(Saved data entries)

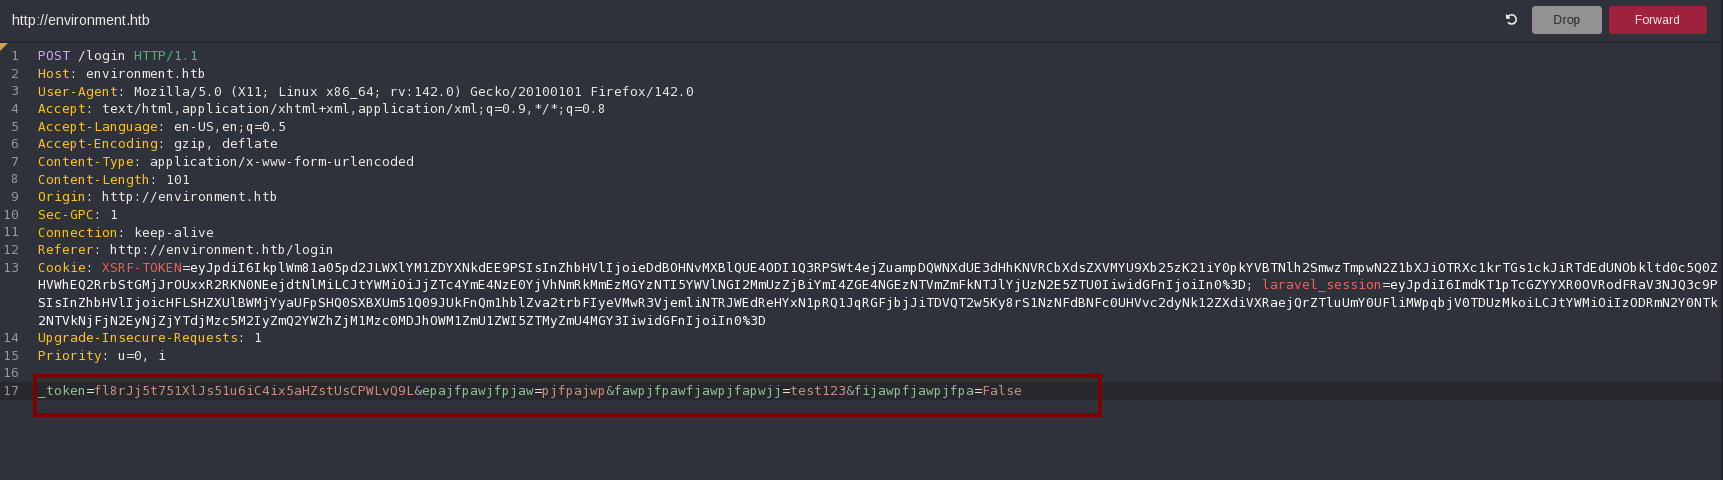Click the User-Agent header line
Screen dimensions: 1723x480
pyautogui.click(x=366, y=91)
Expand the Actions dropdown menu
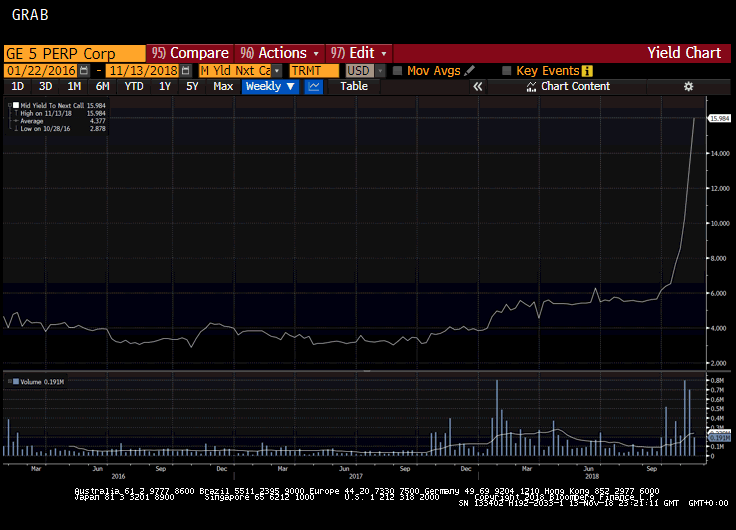736x530 pixels. click(x=279, y=53)
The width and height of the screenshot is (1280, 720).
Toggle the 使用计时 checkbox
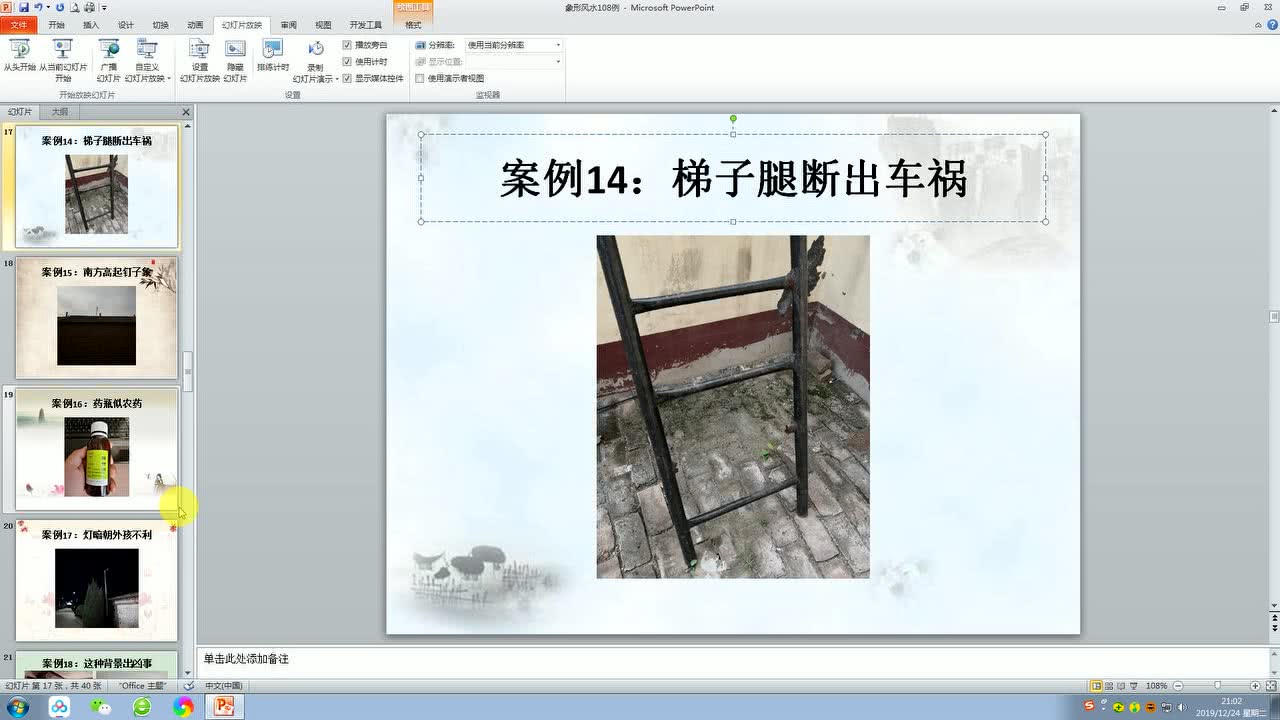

**Work required:** Every line from the one containing "Expand the Actions dropdown menu" through the last line of the records is to be reproduced exactly, with pictures left out and nothing else given.

**Response:**
Expand the Actions dropdown menu
736x530 pixels. click(x=279, y=53)
The width and height of the screenshot is (1280, 720).
Toggle the 使用计时 checkbox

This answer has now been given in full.